ARM assembly-language programming for the Raspberry Pi

12. Basic arithmetic operations

This example demonstrates some of the fundamental integer arithemetic operations in the ARM instruction set.

Integer arithmetic

Integer arithmetic is arithmetic on whole numbers. It may, or may not, accomodate negative numbers as well as positive ones, depending on the context. If the arithmetic allows for negative numbers, it is described as signed, otherwise unsigned. The ARM instruction set provides some signed and some unsigned operations -- it's for the programmer to decide which is most appropriate in a particular calculation.

The ARM CPU does integer arithmetic in its 32-bit registers, although sometimes these can be used in pairs to handle larger numbers. A 32-bit register can store numbers in the range 0 to 4 294 967 295 if the value is treated as unsigned, or the range -2 147 483 648 to 2 147 483 647 if signed. Whether signed or unsigned, the register can hold one of 2³² discrete values -- the difference is in how they are interpreted. A register is neither signed nor unsigned in itself. Signed arithmetic requires not only the proper choice of instructions, but also attention to how overflows and carries are handled.

A 32-bit register can hold integers that are fairly large, for everyday purposes. 32-bits is enough to store any Unicode character, or the number of seconds since Julius Caesar lived, or the number of frames into playback of a movie. A 32-bit register isn't large enough to store the number of metres between stars, or the number of atoms in a planet but, in cases like that, we don't usually need the precision to count individual metres or individual atoms. Calculations like this typically call for the use of floating point arithmetic, which embodies the notion of scale. ARM CPUs may, or may not, have support for floating-point math; in these articles I am assuming no such support, and working only with integers.

It's worth bearing in mind, in fact, that some ARM CPUs don't even support integer division operations, although most recent devices do. I don't believe that any have built-in support for integer modulo division, which is one of the reasons I have chosen it for this article. In addition, it will come in useful in future examples.

The example

The modulo division a mod b is (for present purposes) the remainder when a is divided by b. In integers, it can be expressed by this formula:

a mod b = a - b * (a / b)

To implement it, we'll need three basic integer operations: multiply, subtract, and divide.

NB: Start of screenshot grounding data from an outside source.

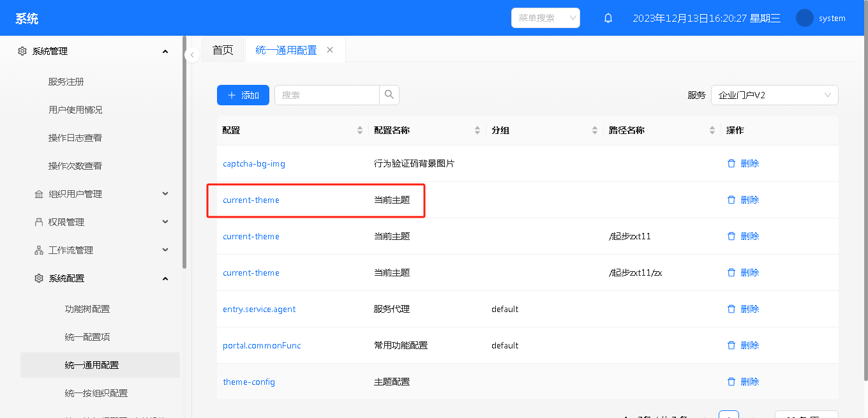Click trash icon in captcha-bg-img row

pos(731,163)
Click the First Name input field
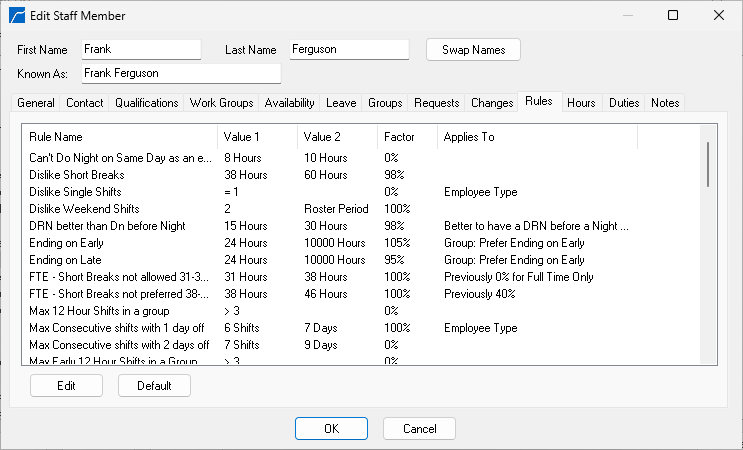Screen dimensions: 743x450 point(140,49)
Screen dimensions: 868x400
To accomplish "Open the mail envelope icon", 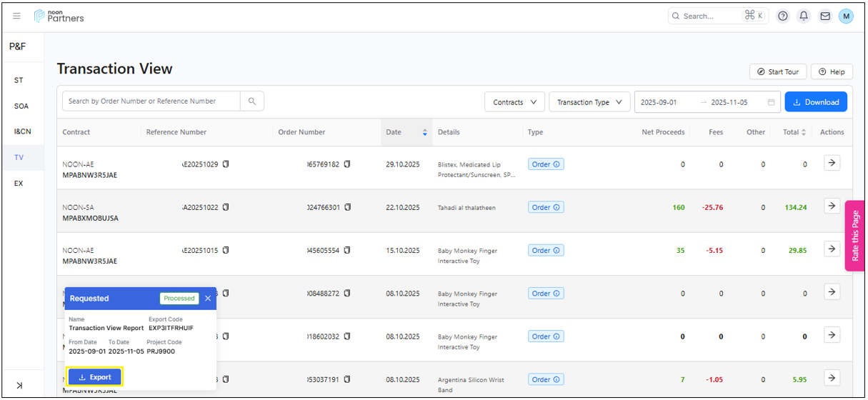I will click(825, 16).
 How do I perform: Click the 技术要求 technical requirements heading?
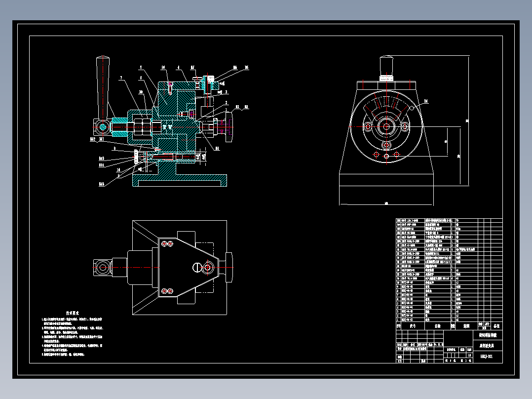click(x=72, y=313)
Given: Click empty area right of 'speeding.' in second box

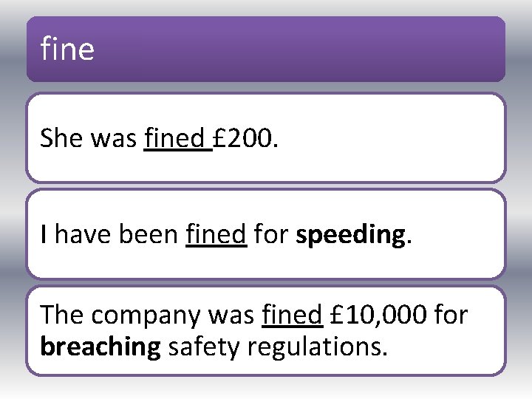Looking at the screenshot, I should pyautogui.click(x=458, y=234).
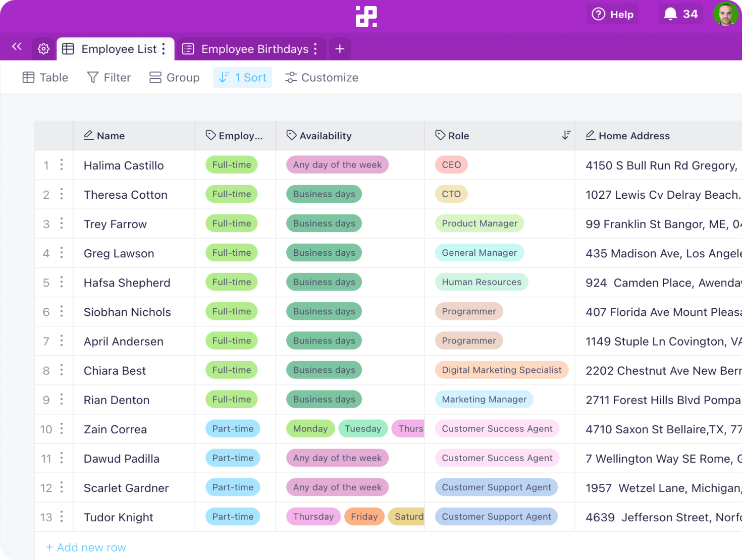Open the Customize panel
The image size is (742, 560).
click(322, 78)
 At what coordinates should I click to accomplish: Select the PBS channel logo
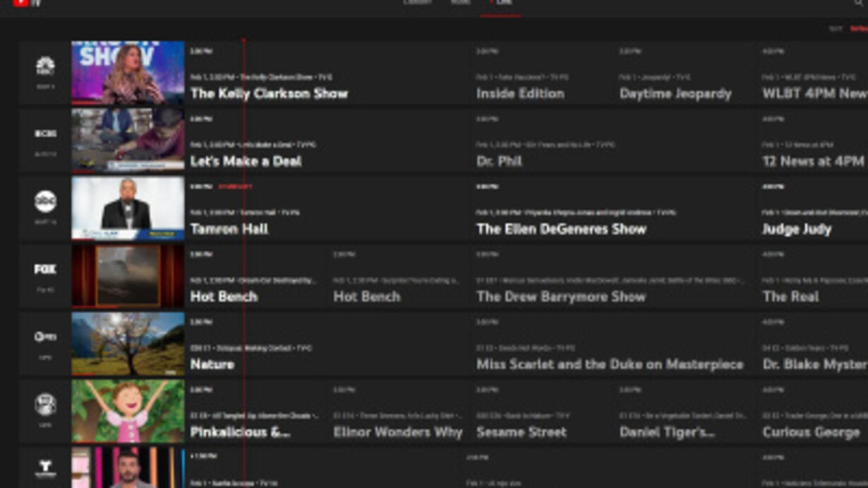pos(45,338)
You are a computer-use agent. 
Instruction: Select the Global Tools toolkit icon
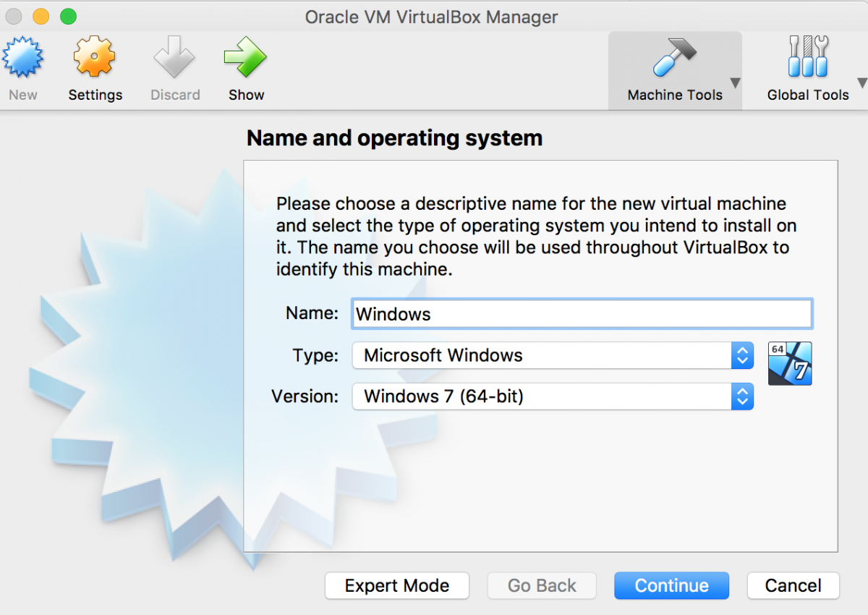tap(807, 58)
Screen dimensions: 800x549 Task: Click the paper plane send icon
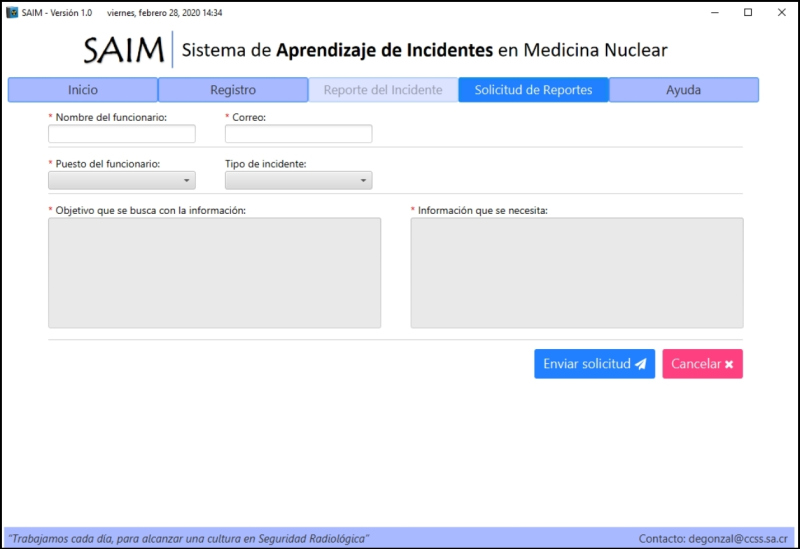641,364
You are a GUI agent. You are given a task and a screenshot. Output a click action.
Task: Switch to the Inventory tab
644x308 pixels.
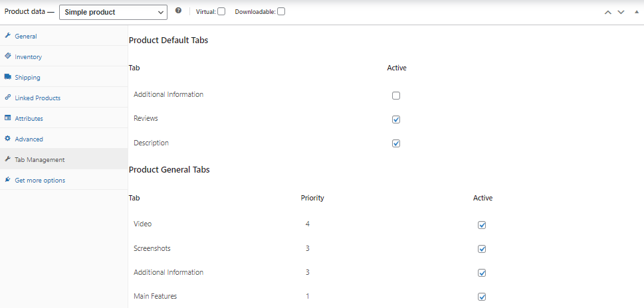(28, 57)
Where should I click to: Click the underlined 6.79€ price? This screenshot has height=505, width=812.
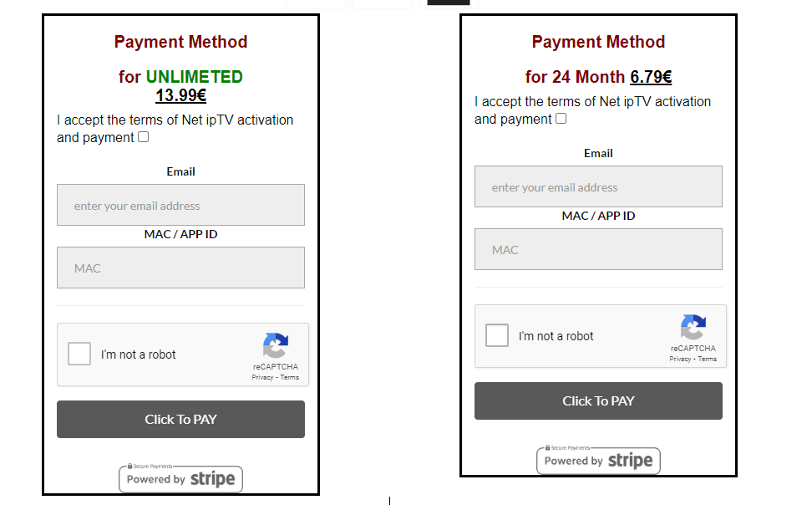pyautogui.click(x=652, y=77)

/* =========================== mod ==========================================*/
// Calculate the integer remainder after dividing %r0 by %r1. The result is
//  returned in %r0
// The relevant formula is %r0 - (%r1 * (%r0 / %r1)). This works because
//  integer division (sdiv) loses the fraction. It's a bit crude, but
//  easy to understand.
mod:
    push    {r4}
    mov     %r4, %r0
    sdiv    %r0, %r1
    mul     %r0, %r1
    sub     %r4, %r0
    mov     %r0, %r4
    pop     {r4}
    bx lr

It's fairly obvious what mul and sub do. sdiv is signed division. There's a udiv unsigned operation as well -- the division instruction is the only one of the basic arithmetic operations that has different signed and unsigned variants.

Notice that even a relatively simple arithmetic expression like the one I'm using to calculate the remainder requires a lot of assembly expressions. It's often possible to make the operation more readable by using extra registers, or the stack, but these steps tend to reduce efficiency.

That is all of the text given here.